Боб забирал всю траву, которую мы находили во время набегов. Он не хотел, чтобы кто-нибудь укуренный вел машину, ссылаясь на то, что в гандже слишком много ТГК. Но нам это было нужно. Трава помогала избавиться от неуверенности и стресса, которые мы испытывали. Сама я не курила, но не возражала, когда курят другие. Мне хватало того, что я вдыхала в накуренной машине. Помогало справиться с тошнотой.
— Так мы втихаря накумаримся, — невозмутимо сказал Эван. — Кто-то же должен бороться со скукой в нашей группе, и этот кто-то — не Боб.
Я повернулась к Эшли и заговорила о другом:
— А что твои родители? Ну, ты общалась с ними, когда началась лихорадка?
Джанель поспешила ответить за нее:
— В каждой семье все по-своему.
— Извини, я не хотела совать нос не в свое дело.
— Все в порядке. У меня странные отношения с родителями, — осторожно сказала Эшли. — Они, ну, такие, из простых людей. Мама была официанткой в Perkins, а папа — водитель грузовика. Они очень на меня разозлились, когда я уехала в Нью-Йорк изучать моду. Думали, что я просто впустую трачу кредит на образование. Мы долго не общались, и когда началась лихорадка, я не смогла с ними связаться.
— Многие люди теряют контакт с родителями, — заметила я.
Эшли смотрела на дорогу перед собой.
— Да, но я должна была вернуться раньше, — сказала она словно самой себе. Потом направила луч фонарика на дорожный указатель. Там было написано: «Джорданвуд, Огайо». — Ну вот, ребята, мы и пришли.

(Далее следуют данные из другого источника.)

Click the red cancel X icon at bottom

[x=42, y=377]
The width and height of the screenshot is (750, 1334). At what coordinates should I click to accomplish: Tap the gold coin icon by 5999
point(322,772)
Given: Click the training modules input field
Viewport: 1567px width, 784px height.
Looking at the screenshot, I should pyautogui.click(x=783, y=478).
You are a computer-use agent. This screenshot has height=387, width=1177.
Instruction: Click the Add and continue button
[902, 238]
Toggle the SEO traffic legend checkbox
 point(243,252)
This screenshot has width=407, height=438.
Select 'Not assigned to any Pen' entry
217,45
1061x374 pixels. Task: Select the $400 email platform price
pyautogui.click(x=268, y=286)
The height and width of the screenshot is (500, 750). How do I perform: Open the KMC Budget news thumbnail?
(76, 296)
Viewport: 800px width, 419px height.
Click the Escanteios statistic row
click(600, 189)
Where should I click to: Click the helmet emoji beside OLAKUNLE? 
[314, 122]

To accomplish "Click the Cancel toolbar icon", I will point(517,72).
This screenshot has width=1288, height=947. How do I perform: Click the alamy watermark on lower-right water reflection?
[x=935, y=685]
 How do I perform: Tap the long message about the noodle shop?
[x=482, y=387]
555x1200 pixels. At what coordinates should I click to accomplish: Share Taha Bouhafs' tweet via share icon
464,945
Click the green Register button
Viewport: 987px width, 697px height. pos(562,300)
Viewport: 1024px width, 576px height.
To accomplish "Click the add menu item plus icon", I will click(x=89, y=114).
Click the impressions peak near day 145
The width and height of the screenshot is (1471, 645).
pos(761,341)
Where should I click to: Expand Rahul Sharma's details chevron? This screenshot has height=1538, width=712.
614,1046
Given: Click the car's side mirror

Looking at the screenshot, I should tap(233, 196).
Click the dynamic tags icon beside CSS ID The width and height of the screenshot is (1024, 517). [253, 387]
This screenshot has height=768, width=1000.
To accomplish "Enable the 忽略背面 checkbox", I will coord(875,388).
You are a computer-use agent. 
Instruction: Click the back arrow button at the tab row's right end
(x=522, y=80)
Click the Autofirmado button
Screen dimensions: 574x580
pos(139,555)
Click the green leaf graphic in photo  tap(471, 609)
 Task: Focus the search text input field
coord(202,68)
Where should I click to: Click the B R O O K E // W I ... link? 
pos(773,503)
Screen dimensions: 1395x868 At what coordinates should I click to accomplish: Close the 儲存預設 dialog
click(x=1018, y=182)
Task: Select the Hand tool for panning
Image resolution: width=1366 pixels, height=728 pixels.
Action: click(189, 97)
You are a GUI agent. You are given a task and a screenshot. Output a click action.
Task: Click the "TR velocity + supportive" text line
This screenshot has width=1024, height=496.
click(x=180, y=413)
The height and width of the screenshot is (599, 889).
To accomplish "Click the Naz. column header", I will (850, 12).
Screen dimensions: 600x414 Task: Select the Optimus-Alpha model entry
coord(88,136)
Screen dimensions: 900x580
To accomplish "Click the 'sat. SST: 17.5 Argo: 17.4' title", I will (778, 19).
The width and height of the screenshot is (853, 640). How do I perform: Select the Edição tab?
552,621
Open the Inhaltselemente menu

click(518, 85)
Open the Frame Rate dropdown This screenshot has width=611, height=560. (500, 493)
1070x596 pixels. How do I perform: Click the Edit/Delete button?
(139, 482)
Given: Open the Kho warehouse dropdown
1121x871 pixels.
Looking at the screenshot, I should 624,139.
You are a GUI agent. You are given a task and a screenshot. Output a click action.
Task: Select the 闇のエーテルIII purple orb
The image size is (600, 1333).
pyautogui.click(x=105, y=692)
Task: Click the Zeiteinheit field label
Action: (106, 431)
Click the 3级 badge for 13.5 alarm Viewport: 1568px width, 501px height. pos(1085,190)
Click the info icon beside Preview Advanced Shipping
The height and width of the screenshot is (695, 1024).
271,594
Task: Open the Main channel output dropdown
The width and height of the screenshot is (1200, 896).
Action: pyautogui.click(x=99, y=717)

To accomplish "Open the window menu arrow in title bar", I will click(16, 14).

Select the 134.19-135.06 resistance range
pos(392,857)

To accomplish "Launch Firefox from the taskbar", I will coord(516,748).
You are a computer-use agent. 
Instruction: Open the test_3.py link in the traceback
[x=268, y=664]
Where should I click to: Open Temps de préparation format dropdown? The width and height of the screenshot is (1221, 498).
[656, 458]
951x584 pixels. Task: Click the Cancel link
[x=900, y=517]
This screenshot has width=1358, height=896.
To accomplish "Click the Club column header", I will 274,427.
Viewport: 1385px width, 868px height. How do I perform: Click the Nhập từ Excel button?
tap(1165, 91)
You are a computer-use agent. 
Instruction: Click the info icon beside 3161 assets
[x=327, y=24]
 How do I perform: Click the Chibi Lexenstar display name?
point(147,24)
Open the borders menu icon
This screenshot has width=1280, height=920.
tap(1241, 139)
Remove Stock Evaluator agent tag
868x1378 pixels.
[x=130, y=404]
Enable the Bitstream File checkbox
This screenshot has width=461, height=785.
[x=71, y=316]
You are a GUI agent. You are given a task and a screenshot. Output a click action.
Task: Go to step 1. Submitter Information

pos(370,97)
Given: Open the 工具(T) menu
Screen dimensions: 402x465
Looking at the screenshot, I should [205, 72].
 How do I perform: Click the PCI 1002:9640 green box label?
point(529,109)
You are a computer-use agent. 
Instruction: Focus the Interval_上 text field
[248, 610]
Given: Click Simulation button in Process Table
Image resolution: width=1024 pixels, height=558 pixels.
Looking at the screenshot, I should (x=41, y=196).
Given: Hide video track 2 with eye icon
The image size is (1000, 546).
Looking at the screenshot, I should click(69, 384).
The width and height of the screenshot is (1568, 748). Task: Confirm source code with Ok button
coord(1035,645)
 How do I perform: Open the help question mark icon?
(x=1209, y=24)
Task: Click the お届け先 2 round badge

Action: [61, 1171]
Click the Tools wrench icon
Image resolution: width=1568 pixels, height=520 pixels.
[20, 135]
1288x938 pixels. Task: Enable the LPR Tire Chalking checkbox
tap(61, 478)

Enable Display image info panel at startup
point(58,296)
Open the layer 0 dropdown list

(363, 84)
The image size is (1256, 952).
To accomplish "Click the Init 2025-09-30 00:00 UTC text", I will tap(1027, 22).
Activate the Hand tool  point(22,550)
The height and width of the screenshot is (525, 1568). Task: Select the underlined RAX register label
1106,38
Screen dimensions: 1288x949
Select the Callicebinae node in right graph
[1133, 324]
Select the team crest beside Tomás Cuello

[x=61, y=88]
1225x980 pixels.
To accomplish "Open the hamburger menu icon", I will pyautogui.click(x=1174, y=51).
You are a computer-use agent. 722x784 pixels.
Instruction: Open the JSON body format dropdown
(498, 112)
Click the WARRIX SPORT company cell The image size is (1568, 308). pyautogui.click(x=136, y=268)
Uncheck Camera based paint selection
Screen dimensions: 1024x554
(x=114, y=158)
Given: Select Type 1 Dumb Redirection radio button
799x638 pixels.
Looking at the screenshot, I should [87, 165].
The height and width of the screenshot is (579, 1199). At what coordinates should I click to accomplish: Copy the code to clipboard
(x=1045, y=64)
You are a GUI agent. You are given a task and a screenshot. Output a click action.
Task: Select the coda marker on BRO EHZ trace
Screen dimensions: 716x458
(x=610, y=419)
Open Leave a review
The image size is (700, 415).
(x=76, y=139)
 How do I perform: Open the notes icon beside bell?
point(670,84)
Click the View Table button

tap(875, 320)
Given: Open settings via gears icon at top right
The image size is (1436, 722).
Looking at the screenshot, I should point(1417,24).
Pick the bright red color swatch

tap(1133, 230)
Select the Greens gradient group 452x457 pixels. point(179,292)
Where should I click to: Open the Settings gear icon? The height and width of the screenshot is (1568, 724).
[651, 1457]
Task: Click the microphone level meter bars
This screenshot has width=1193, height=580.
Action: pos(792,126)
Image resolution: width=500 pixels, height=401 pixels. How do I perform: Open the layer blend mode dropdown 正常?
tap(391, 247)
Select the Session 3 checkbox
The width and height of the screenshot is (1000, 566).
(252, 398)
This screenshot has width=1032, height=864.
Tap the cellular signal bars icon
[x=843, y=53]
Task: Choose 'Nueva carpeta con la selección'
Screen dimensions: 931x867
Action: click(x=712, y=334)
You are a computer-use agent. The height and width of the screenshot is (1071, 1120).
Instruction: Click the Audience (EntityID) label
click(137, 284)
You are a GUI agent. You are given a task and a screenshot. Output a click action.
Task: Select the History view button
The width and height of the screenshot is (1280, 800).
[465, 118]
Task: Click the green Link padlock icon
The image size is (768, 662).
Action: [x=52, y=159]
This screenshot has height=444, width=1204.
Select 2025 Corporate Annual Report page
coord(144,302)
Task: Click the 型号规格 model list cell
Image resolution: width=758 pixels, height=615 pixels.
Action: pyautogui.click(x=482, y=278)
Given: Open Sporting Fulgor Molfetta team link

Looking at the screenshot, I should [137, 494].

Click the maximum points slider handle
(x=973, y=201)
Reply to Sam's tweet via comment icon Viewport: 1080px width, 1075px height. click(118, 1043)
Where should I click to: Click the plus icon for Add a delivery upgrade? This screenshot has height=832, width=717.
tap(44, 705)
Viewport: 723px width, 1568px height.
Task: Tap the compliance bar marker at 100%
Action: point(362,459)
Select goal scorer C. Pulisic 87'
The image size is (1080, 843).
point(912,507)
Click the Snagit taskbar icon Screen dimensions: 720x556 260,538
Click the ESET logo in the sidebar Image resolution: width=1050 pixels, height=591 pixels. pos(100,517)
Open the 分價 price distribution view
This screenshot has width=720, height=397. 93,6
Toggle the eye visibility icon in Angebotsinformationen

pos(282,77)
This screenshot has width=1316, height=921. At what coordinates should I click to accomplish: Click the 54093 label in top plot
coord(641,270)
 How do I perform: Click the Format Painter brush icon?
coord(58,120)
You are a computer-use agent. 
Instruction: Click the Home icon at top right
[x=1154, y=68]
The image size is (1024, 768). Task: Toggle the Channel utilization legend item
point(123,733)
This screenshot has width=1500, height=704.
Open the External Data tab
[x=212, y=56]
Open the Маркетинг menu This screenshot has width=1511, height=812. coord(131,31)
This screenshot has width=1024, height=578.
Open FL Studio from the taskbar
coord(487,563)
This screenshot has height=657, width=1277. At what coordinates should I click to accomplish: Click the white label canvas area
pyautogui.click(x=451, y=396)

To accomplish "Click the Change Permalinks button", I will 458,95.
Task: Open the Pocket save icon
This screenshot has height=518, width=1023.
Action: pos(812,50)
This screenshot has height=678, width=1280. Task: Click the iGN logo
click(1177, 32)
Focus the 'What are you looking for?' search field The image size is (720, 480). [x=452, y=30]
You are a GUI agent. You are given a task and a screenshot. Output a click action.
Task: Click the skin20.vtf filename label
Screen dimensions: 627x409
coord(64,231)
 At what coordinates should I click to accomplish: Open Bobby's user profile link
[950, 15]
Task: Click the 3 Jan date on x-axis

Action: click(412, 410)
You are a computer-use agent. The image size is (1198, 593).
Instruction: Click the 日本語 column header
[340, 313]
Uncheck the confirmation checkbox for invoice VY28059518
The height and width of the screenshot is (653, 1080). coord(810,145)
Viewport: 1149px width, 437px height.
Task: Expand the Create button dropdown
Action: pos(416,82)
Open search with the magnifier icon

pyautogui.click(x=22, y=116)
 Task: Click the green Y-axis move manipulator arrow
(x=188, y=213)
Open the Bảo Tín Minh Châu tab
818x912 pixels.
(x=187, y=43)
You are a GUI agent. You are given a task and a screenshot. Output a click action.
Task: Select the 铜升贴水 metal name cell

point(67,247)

Съезд с автострады был прямо перед нами. Мы молча свернули на него. Я задумалась, что было бы, если бы я сама вернулась домой, в смысле — в Солт-Лейк-Сити. Я бы не знала даже, куда пойти. Родительский дом был продан, и, как я слышала, его купила и радикально перестроила семья влиятельных мормонов. Я могла бы пойти в церковь, которую в свое время придирчиво выбрали мои родители. Но мне там никогда не нравилось, особенно на уроках в воскресной школе в тесном заплесневелом подвале. Я могла бы пойти на склад, где хранилось родительское имущество, — но это просто склад, и все. Думаю, что, если бы я когда-нибудь оказалась в окрестностях Солт-Лейк-Сити, я бы проехала мимо. Эти воспоминания слишком депрессивные, слишком изматывающие, слишком грустные. Прошлое — это черная дыра, прорезанная в настоящем, как рана, и если подойти слишком близко, тебя может засосать внутрь. Так что нужно двигаться дальше.